Former Banker Charged|With Insider Trading

(CN) - Cedric Cañas Maillard, a former high-ranking official at Banco Santander, was charged with insider trading Thursday by the U.S. Securities and Exchange Commission.

In a complaint filed in Manhattan Federal Court, the agency says Cañas learned confidentially that the investment bank had been asked by BHP Billiton, one of the world's largest mining companies, to underwrite its proposed acquisition of fertilizer minerals giant Potash Corporation of Saskatchewan.

The SEC alleges the Spanish financier and a friend purchased a large Potash call options through a Switzerland-based brokerage account on Aug. 16, 2010, the day before Potash announced it had rejected the takeover bid.

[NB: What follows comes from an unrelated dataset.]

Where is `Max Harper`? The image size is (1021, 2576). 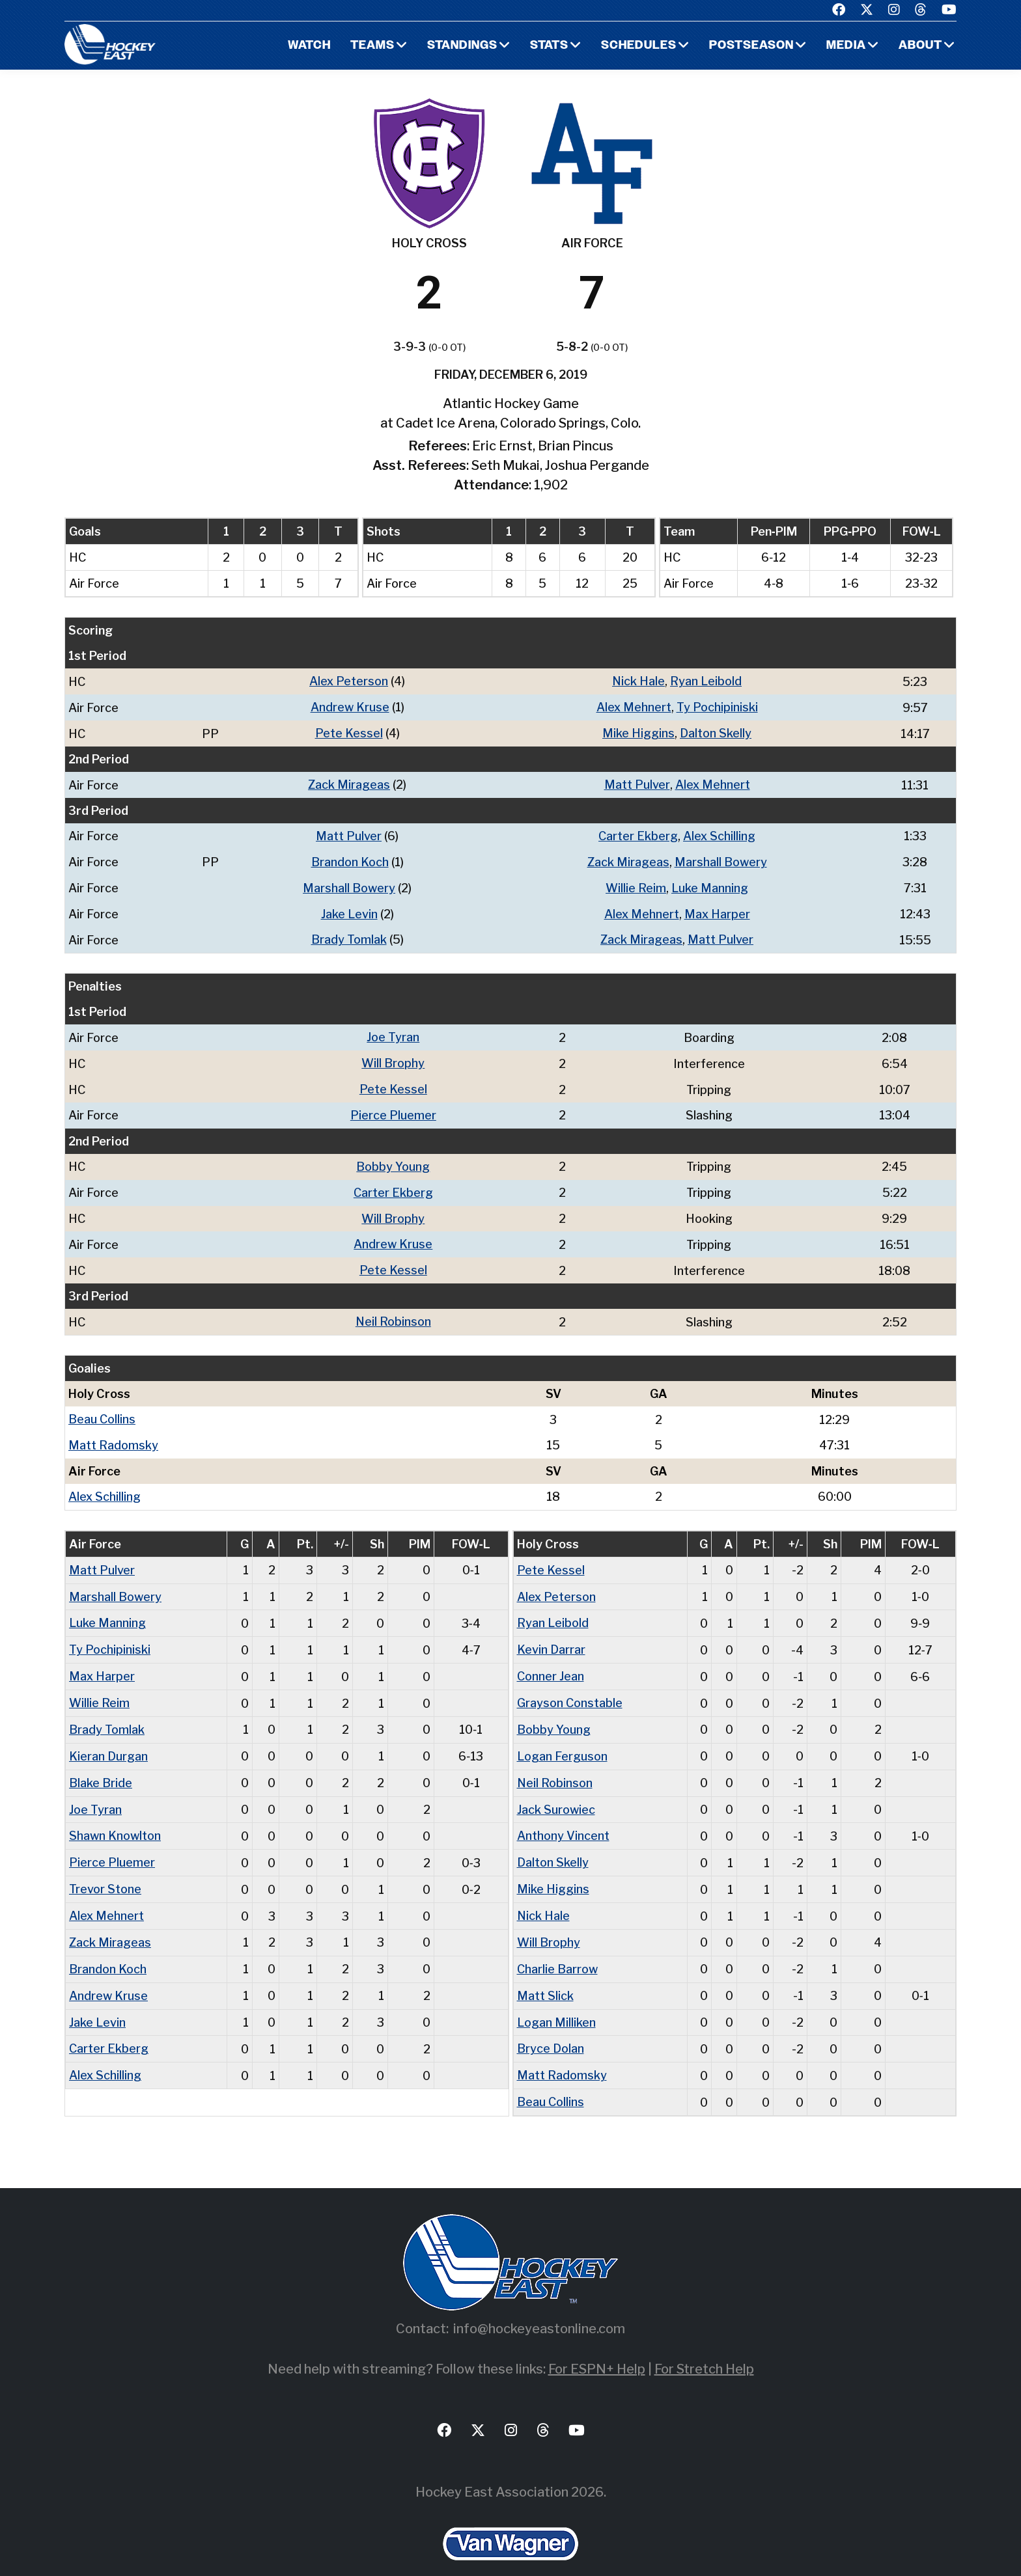
Max Harper is located at coordinates (717, 909).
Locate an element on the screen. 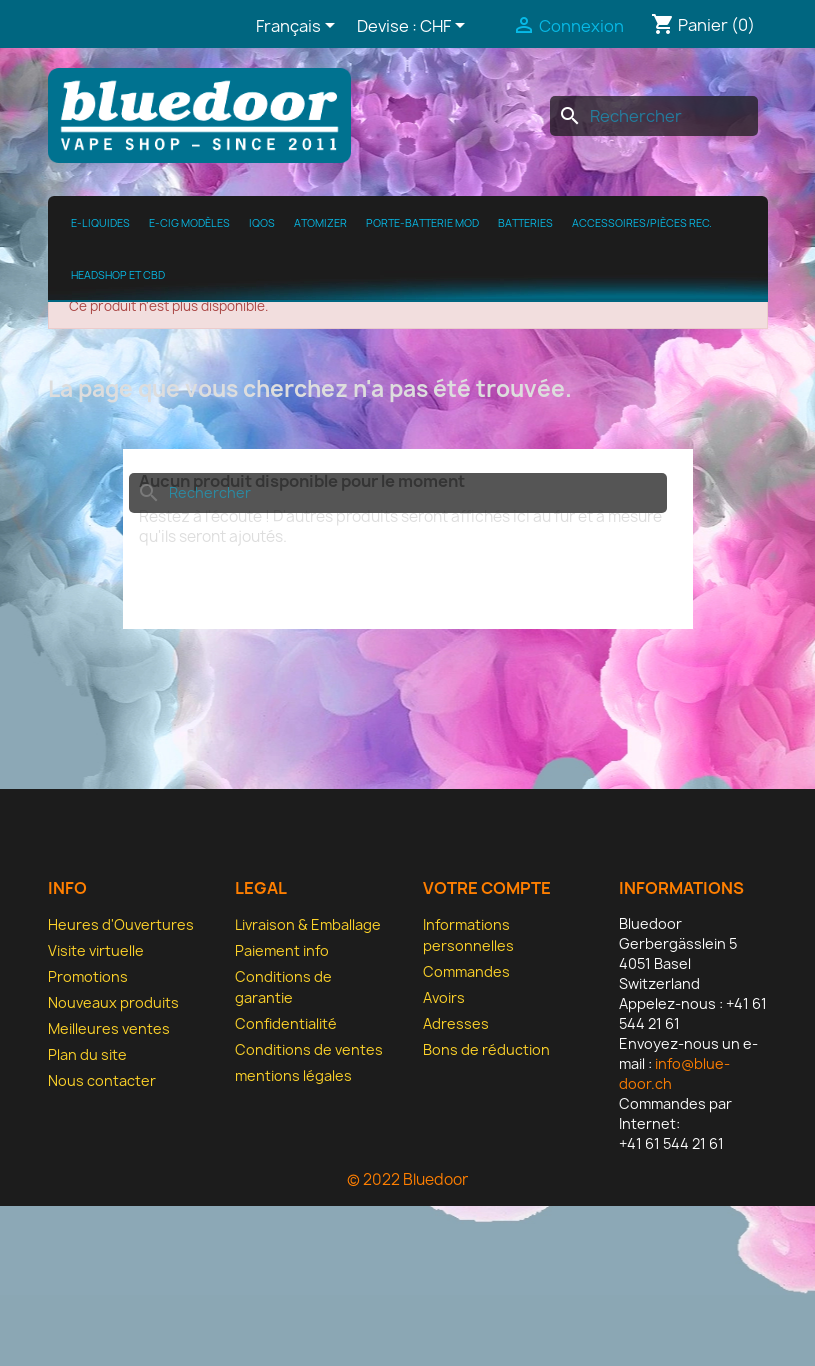 This screenshot has height=1366, width=815. IQOS is located at coordinates (262, 223).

Potash stock rose more than 27 percent after that announcement, and Cañas was able to sell his call options for a net profit of $278,156 - a gain of more than 1,400 percent.

This is the second time Cañas has been charged with insider trading in relation to BHP Billiton and Potash Corporation of Saskatchewan deal. On July 30, 2013, he was charged with garnering substantial illicit profits through a scheme that relied on contracts-for-difference.

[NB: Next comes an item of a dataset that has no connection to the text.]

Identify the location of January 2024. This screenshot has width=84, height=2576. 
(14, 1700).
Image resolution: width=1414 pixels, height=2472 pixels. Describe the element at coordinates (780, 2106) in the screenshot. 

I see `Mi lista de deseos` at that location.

In investment parlance, a contract-for-difference is a tradable instrument that's value mirrors the movements of the asset underlying it. Essentially a contract between an individual and a broker, the vehicle allows the holder to realize profits based on the value of the underlying asset relative the position they've locked in.

Prosecutors said Cañas purchased the equivalent of 30,000 Potash common stock shares in this way and made a net profit of $917,239 the day after Potash's announcement.

Last year, Cañas agreed to pay $2 million to settle those charges, but the SEC says a subsequent investigation uncovered other suspicious Potash trades the financier made in foreign accounts.

The agency's complaint claims Cañas violated Sections 10(b) and 14(e) of the Securities Exchange Act of 1934 and Rules 10b-5 and 14e-3, and seeks disgorgement of his alleged ill-gotten gains with prejudgment interest and financial penalties.

Representatives of Cañas could not be reached for comment.